Research Center Releases Report
"Challenges of Infrastructure Gaps in Korea"
Korbit Research Center, under Korbit, the nation's first virtual asset exchange, announced on February 2 that it published a report titled "The Rise of Stablecoin-Focused Layer 1 (L1) Blockchains" on January 30, analyzing L1 blockchains specialized for stablecoins, which are emerging as next-generation payment infrastructure.
In the report, Korbit Research Center analyzed that "as the global regulatory environment becomes increasingly clear, conditions have been created for stablecoins to be incorporated into financial infrastructure. However, existing public blockchains have revealed limitations in privacy, transaction finality, and gas fee structures."
The report pointed out that the current Ethereum- and Tron-based stablecoin structures face structural issues such as institutional privacy violations due to full disclosure of transaction information, slow transaction finality unsuitable for real-time payments, and user inconvenience from having to pay gas fees with separate volatile assets. As a result, about 94% of stablecoin circulation is used only within on-chain finance, with just 6% being used for payments in the real economy.
Accordingly, the report analyzed that recently launched stablecoin-focused L1s such as Arc, Tempo, Plasma, Canton, and Maroo are evolving into more suitable infrastructure for institutional and corporate finance by adopting fast finality, selective privacy and regulatory compliance, and stablecoin-centered fee structures.
Korbit Research Center specifically identified the "infrastructure gap" as a strategic challenge for the Korean market. It warned that if Korea does not proactively address selective privacy, regulatory compliance, fast payment finality, and gas fee convenience in the process of introducing a Korean won stablecoin, the domestic on-chain financial infrastructure could become dependent on dollar-denominated stablecoin-focused L1s.

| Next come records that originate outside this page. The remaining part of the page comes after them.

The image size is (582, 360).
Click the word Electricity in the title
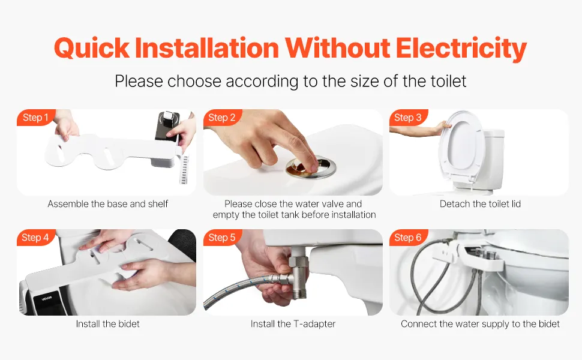coord(461,48)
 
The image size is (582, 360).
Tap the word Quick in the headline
coord(92,48)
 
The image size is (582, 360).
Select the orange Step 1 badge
coord(35,117)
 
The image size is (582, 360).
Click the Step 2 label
coord(222,117)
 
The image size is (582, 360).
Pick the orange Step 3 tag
coord(408,117)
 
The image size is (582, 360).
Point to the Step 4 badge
coord(35,237)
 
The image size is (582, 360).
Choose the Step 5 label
coord(222,237)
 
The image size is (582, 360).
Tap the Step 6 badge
coord(408,237)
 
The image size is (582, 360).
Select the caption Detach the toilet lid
coord(480,204)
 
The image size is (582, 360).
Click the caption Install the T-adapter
coord(293,323)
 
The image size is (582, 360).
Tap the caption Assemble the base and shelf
coord(107,204)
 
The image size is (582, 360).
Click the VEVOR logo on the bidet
coord(47,298)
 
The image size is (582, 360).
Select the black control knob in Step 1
coord(168,126)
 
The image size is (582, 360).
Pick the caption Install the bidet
coord(107,323)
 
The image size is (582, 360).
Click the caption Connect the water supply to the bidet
coord(480,323)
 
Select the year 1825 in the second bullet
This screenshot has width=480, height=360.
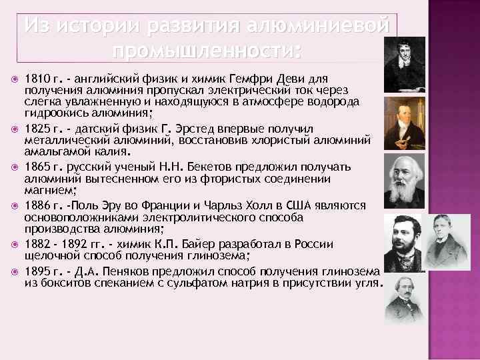36,127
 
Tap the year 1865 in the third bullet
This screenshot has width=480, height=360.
36,164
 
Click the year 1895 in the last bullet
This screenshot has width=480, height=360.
36,272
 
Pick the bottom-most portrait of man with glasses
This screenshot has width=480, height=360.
405,298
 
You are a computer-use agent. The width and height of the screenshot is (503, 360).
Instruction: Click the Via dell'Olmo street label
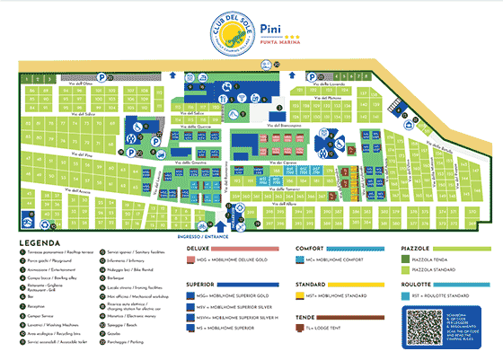(x=93, y=83)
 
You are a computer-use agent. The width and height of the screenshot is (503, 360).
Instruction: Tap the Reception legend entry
(x=36, y=308)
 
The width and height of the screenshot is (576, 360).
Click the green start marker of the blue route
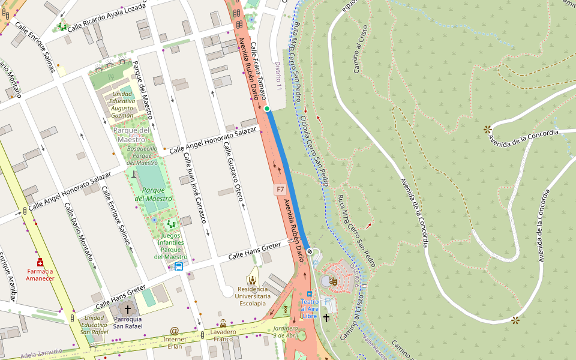tap(266, 109)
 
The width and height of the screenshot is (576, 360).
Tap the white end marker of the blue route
tap(309, 251)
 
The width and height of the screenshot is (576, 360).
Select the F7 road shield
tap(280, 190)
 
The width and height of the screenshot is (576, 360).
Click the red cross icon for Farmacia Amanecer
tap(40, 263)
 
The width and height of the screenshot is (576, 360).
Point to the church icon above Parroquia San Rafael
tap(127, 309)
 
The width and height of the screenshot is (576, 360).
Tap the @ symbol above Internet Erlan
tap(175, 331)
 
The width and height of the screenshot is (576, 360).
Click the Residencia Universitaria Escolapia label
tap(252, 296)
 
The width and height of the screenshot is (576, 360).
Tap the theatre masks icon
tap(334, 281)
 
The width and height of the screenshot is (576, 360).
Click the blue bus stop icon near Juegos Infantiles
tap(179, 266)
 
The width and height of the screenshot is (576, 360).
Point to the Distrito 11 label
tap(278, 76)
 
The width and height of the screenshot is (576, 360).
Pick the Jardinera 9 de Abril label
tap(286, 332)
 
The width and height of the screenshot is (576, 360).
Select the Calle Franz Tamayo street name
tap(258, 66)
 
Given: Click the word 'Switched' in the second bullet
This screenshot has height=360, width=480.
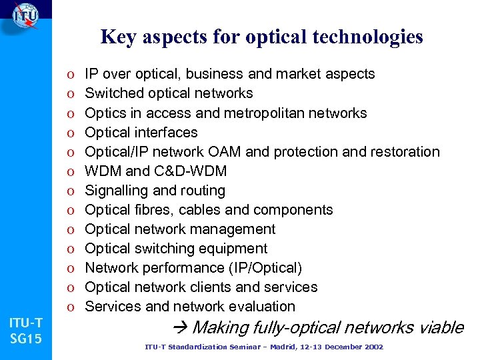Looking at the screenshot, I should (115, 93).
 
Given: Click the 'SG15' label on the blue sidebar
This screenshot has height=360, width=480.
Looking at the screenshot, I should (26, 339).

Minseung Kim, Head of Korbit Research Center, said, "Before stablecoin-based L1s become the global standard for financial infrastructure, Korean won stablecoins and the domestic financial system need to respond proactively to these changes." He added, "If Korean won stablecoins also become dependent on U.S. stablecoin-focused L1s, this could become an issue not only of market dominance by certain companies or products but also of financial sovereignty."